Input
• • • • • • •
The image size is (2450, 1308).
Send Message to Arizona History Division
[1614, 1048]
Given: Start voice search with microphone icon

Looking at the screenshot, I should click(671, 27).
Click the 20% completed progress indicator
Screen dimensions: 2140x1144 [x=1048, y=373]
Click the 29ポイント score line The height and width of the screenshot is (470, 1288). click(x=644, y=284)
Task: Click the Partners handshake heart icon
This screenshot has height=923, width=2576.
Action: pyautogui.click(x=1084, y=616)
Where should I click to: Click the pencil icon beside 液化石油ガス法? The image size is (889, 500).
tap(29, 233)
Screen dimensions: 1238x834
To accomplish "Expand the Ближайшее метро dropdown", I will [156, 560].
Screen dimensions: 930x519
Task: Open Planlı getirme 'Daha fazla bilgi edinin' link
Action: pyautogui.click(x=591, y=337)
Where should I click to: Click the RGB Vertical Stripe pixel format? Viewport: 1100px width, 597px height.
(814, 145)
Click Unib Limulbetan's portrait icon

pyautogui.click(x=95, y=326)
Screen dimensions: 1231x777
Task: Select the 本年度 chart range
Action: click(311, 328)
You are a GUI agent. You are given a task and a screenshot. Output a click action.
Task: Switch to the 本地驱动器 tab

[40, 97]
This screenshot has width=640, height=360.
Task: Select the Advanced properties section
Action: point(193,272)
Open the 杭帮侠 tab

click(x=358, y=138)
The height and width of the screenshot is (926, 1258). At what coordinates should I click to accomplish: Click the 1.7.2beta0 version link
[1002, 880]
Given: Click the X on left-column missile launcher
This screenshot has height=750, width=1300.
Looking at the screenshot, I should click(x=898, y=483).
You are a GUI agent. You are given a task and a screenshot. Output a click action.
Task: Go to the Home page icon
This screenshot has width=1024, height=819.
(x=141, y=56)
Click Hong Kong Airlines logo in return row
• • • • • • •
Written exercise
Copy every record above character for character, keeping each line as it stands.

Reply to the exercise
The image size is (2450, 1308).
Send Message to Arizona History Division
[1614, 1048]
Given: Start voice search with microphone icon

Looking at the screenshot, I should click(671, 27).
Click the 20% completed progress indicator
Screen dimensions: 2140x1144 [x=1048, y=373]
Click the 29ポイント score line The height and width of the screenshot is (470, 1288). click(x=644, y=284)
Task: Click the Partners handshake heart icon
This screenshot has height=923, width=2576.
Action: pyautogui.click(x=1084, y=616)
Where should I click to: Click the pencil icon beside 液化石油ガス法? The image size is (889, 500).
tap(29, 233)
Screen dimensions: 1238x834
To accomplish "Expand the Ближайшее метро dropdown", I will [156, 560].
Screen dimensions: 930x519
Task: Open Planlı getirme 'Daha fazla bilgi edinin' link
Action: pyautogui.click(x=591, y=337)
Where should I click to: Click the RGB Vertical Stripe pixel format? Viewport: 1100px width, 597px height.
(814, 145)
Click Unib Limulbetan's portrait icon

pyautogui.click(x=95, y=326)
Screen dimensions: 1231x777
Task: Select the 本年度 chart range
Action: click(311, 328)
You are a GUI agent. You are given a task and a screenshot. Output a click action.
Task: Switch to the 本地驱动器 tab

[40, 97]
This screenshot has width=640, height=360.
Task: Select the Advanced properties section
Action: point(193,272)
Open the 杭帮侠 tab

click(x=358, y=138)
The height and width of the screenshot is (926, 1258). At what coordinates should I click to accomplish: Click the 1.7.2beta0 version link
[1002, 880]
Given: Click the X on left-column missile launcher
This screenshot has height=750, width=1300.
Looking at the screenshot, I should click(x=898, y=483).
You are a GUI agent. You are given a task and a screenshot. Output a click action.
Task: Go to the Home page icon
This screenshot has width=1024, height=819.
(x=141, y=56)
Click Hong Kong Airlines logo in return row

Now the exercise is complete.